The redesigning of the overcoat and the uniform (although the new uniform never appeared in the field) accomplished numerous economies. Merely by the elimination of lacings, eyelets, tape, and stays, the new trousers cost 95.25 cents less than a pair of army breeches. By July 1, 1919, this change in design would have saved the Government $16,988,440 in orders for trousers already placed or in sight. The change in overcoat styles saved 62 cents per garment, or a total saving to July 1, 1919, estimated at $897,140. The service coat, made by redesigning the blouse, saved the Government $1.598 on each garment, or an estimated saving of $4,977,770 to July 1, 1919.
This was not only financial saving, but what was more important, it was saving the consumption of the raw material, wool. The Government could always raise more money; but if the wool supply were exhausted, all the money on earth could not buy any more of it.
A more economical cutting pattern saved twenty-three one-hundredths of a yard of cloth in the manufacture of every pair of trousers. This resulted in the total saving of 2,300,000 yards of woolen cloth. Part of the facings of the service coats and overcoats were eliminated without sacrificing warmth or serviceability, and cheaper cotton linings were substituted. Another important cloth economy came when the Army designers cut off the right-hand pocket of the O. D. shirt, on the ground that this pocket was seldom used. The designers also substituted an oblong elbow patch on the Army shirt for the circular patch formerly specified. This substitution was not economy in cloth, but the original circular patch, put on the sleeve to reinforce it at the point of greatest wear, actually resulted in reducing or shortening the life of the garment by tearing loose at the stitches, a fault which the oblong patch overcame.
In the earlier contracts the garment makers were stimulated to save wool by being allowed a percentage of the cost of yardage saved. Each contractor, too, was permitted to sell his own clippings. But as the Government obtained a more scientific grasp of the clothing problem and produced pattern layouts which utilized the maximum percentages of the cloth, the issues of cloth to the garment makers were calculated more closely. Thereafter the contractors received no reimbursement for cloth savings, and the Government itself took all the clippings.
These clippings were shipped to a base sorting plant at New York, where they were baled and shipped out to mills to be used as reworked wool in blankets and other articles. The clippings were sorted at a cost of 1.7 cents per pound and sold at an average price of 23 cents per pound, the total sales bringing in to the Government $5,500,000.

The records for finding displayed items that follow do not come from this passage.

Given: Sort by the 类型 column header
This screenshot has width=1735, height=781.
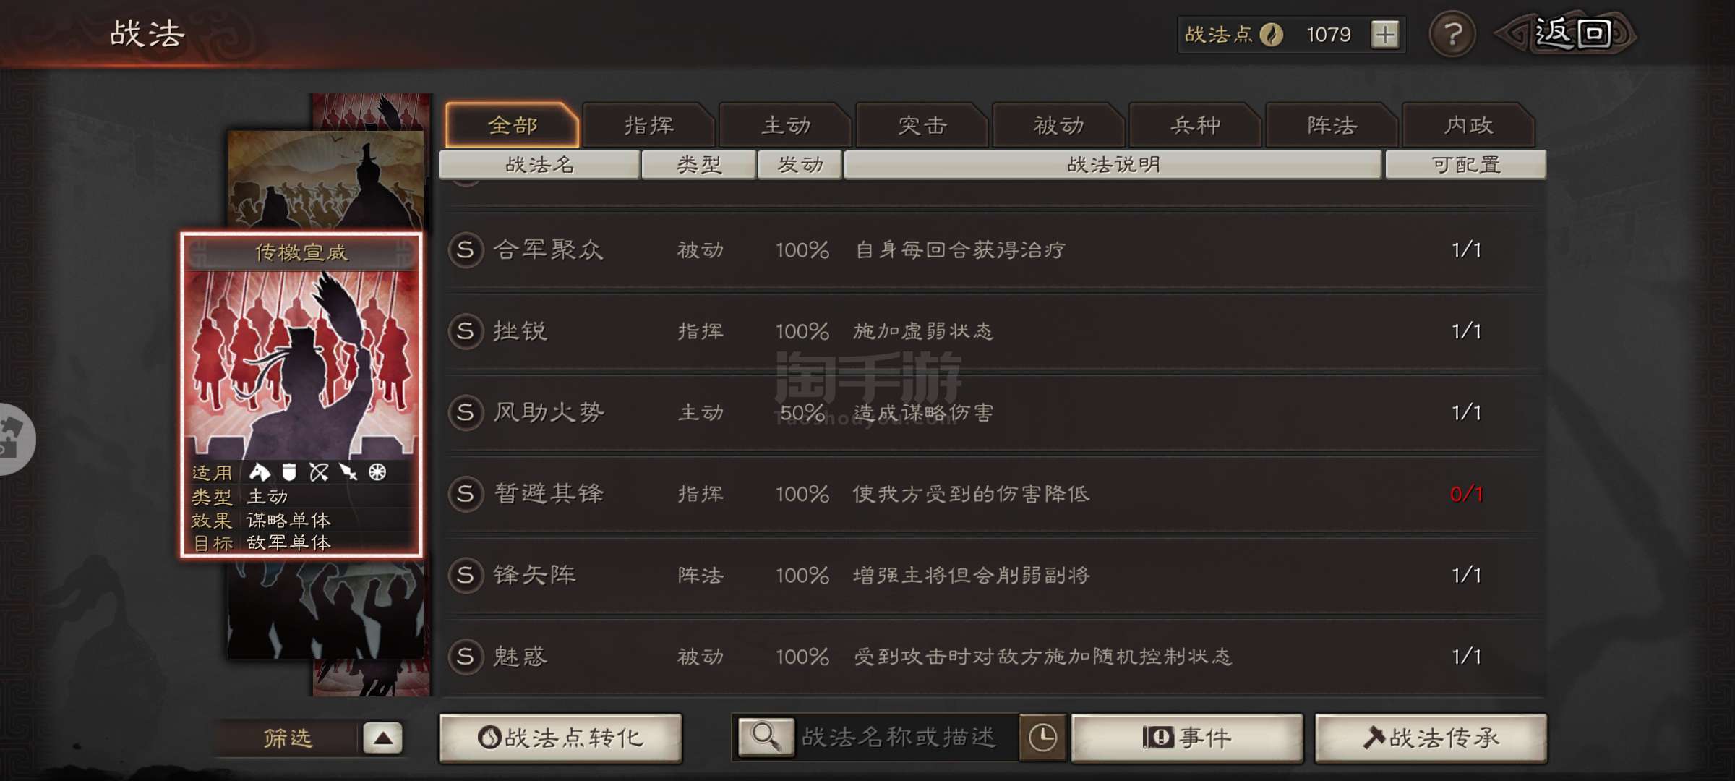Looking at the screenshot, I should (x=698, y=164).
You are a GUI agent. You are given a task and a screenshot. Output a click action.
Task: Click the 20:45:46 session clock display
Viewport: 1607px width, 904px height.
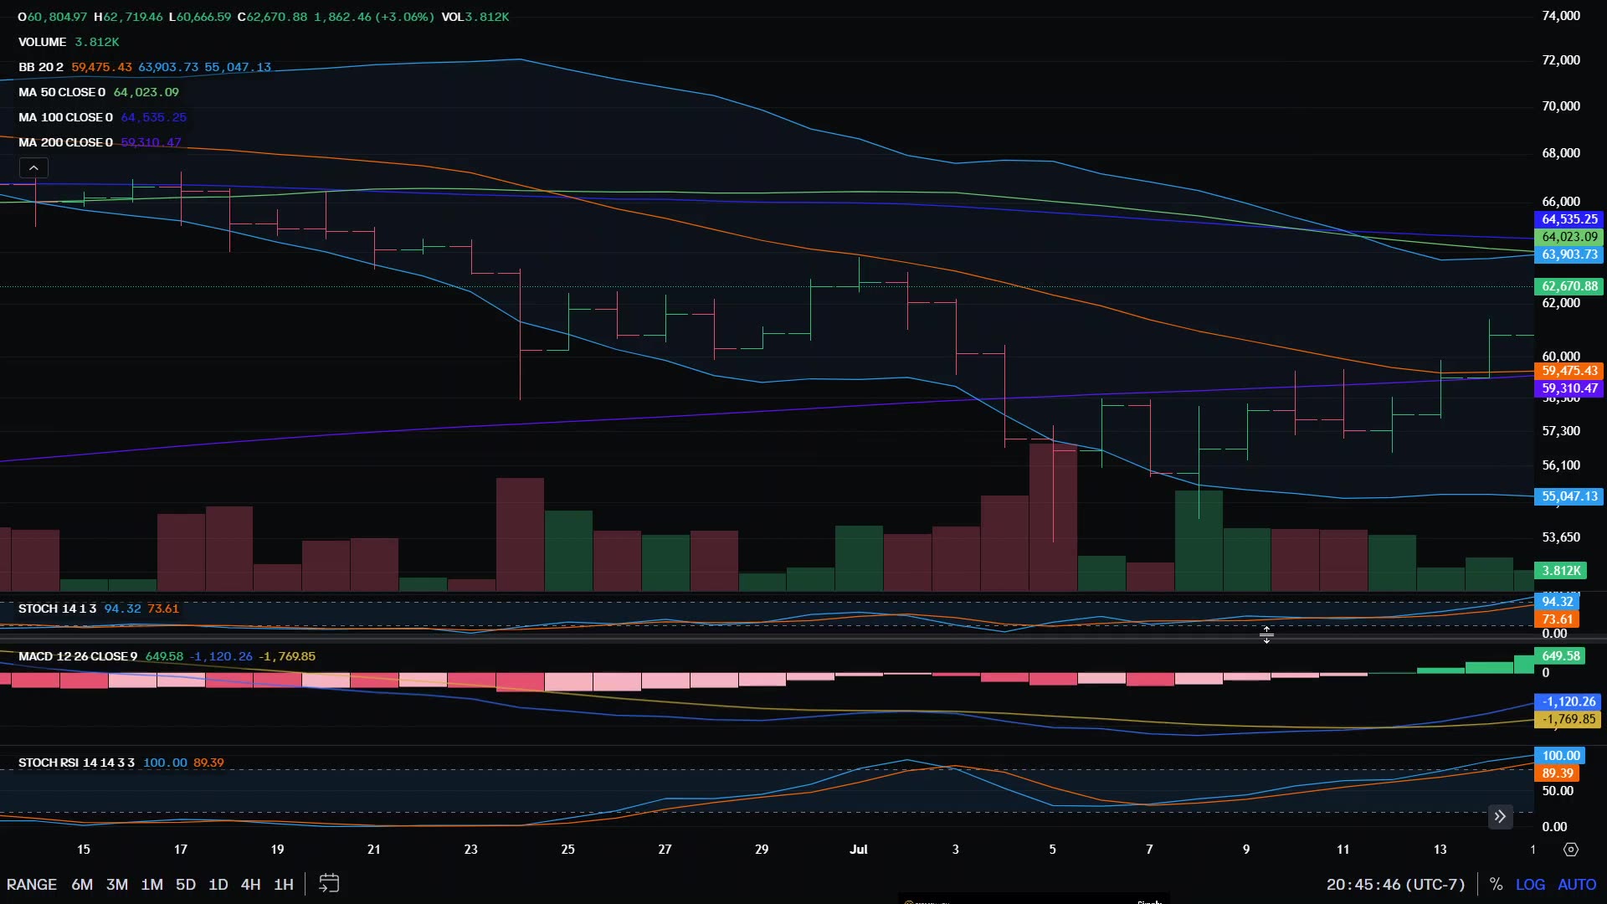pos(1394,885)
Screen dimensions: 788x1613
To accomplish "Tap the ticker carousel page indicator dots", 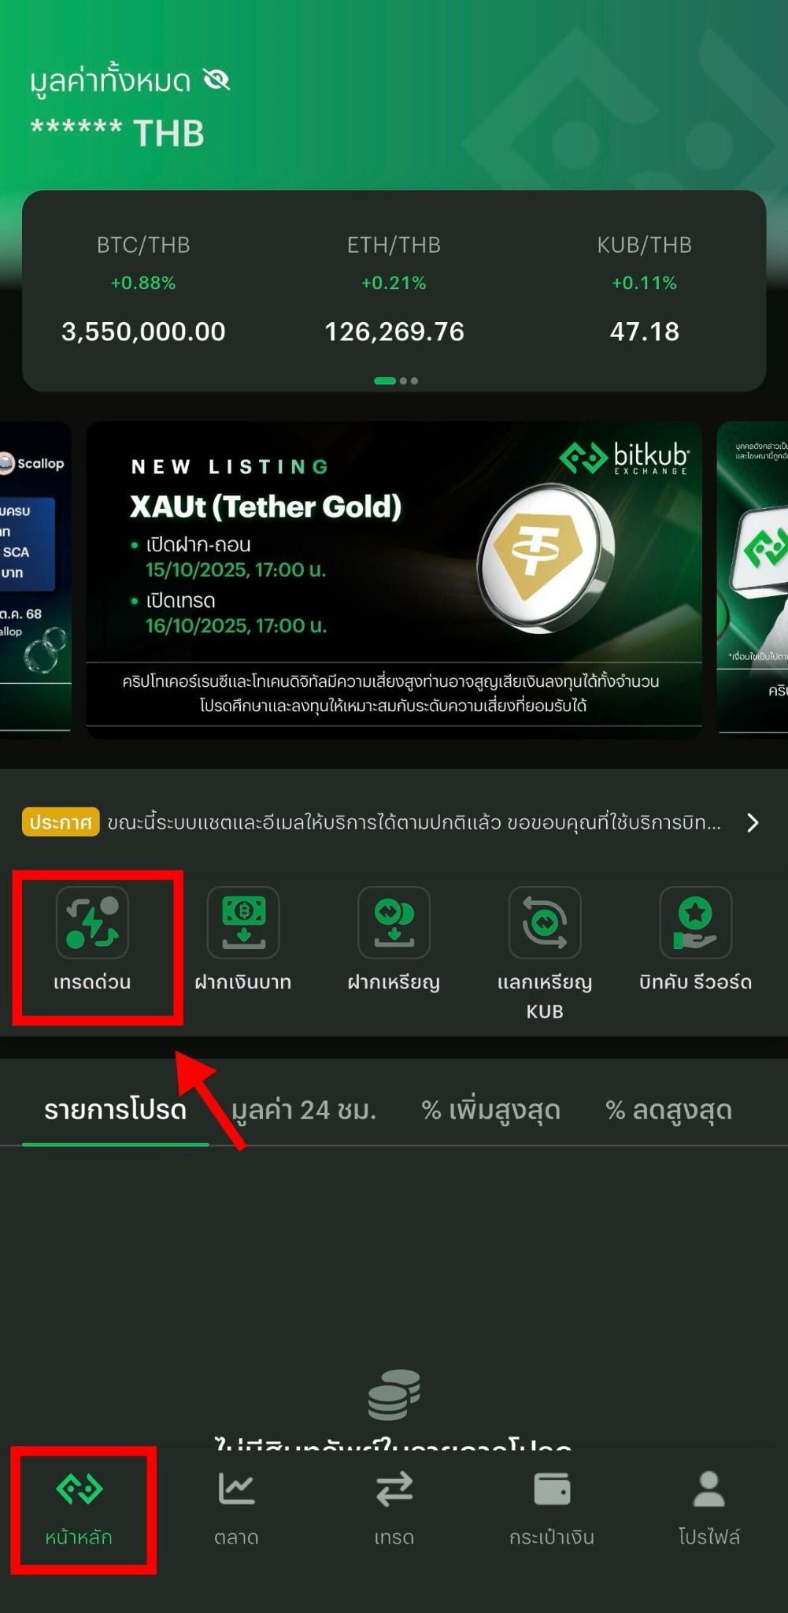I will (x=395, y=380).
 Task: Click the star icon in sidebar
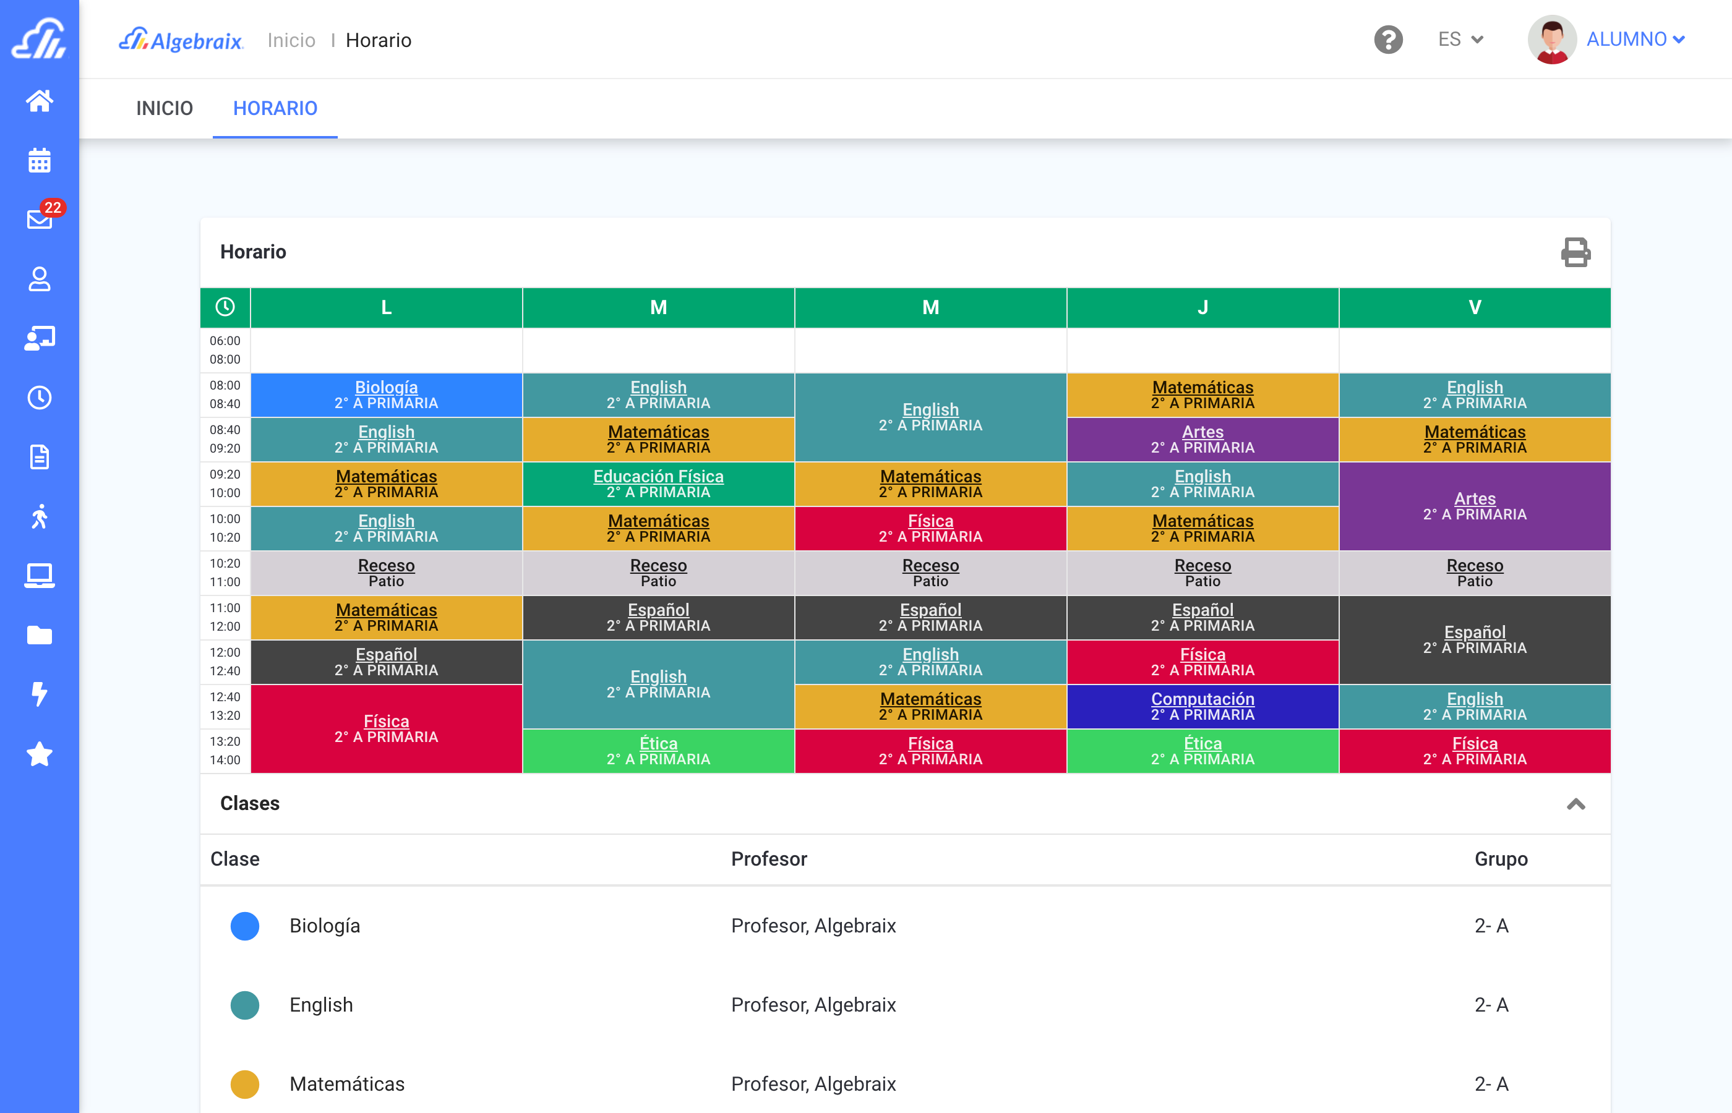39,754
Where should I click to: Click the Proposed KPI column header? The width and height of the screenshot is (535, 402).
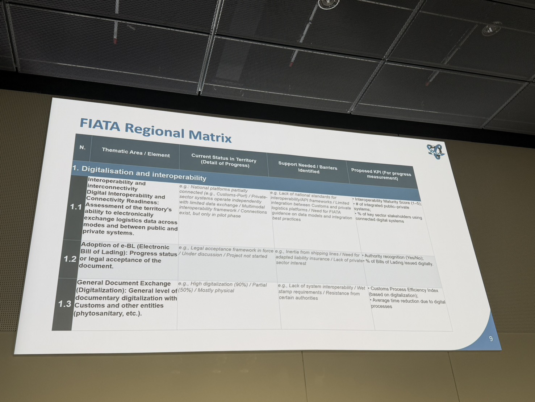(381, 174)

The history of the Government's wool enterprise during the war illustrates how hard it was to check the momentum of the whole production undertaking against Germany once it had attained full speed. A week before the armistice was signed the wool stocks looked small, and shortages plainly existed to cause anxiety for the executives in Washington. That was because we were thinking in terms of consumption made familiar by the terrific destruction of war. A week later the same stocks looked overwhelming in size, and the shortages had become enormous surpluses. It had been a constant worry to procure a sufficient quantity of blankets, yet as soon as the armistice was signed, we had on hand a 47-months' supply of blankets for 1,000,000 men in the United States and 2,400,000 men overseas. As soon as the German plenipotentiaries affixed their signatures to the armistice agreement at Spa an apparently small stock of marching shoes turned into a 4-year supply for 3,400,000 soldiers at home and abroad. On November 1, 1918, the Clothing and Equipage Division had on hand a reserve stock of goods valued at $811,000,000.
The entire woolen industry, from the handlers of raw wool to the textile mills, worked splendidly with the Government. At all times there was plenty of available machinery to make all the cloth for which wool could be furnished. Mills which found no Government use for their regular business output went heartily to work to make something else that the Government would need. The Government's uses for carpet, for instance, were practically negligible; so that the carpet mills, many of them, swung their entire production to Army blankets and Army duck.
Blankets, in fact, were one of the largest items. The total purchases brought to the Government warehouses about 22,000,000 blankets, at a total cost of over $145,000,000. Melton cloth for overcoats and uniforms consumed an enormous quantity of wool. The total purchases of melton amounted to more than 100,000,000 yards, or enough to stretch twice around the world at the Equator, with a strip left over long enough to reach from New York across Germany and Russia and into Siberia. The total quantity of raw wool bought by the Government up to December 14, 1918, cost over $504,000,000.
After the Government had secured the wool and various types of cloth, there still remained the task of making this cloth into uniforms. The usual method was for the Government to furnish the materials and to pay the contractor his cost of manufacturing.
All Army clothing was made up according to the so-called tariff sizes. The average coat for a man is a 38 or 40, and experience shows how many men in a given number will need this average. But there were always exceptions. One camp sent in a special order for 46 overcoats for "fats."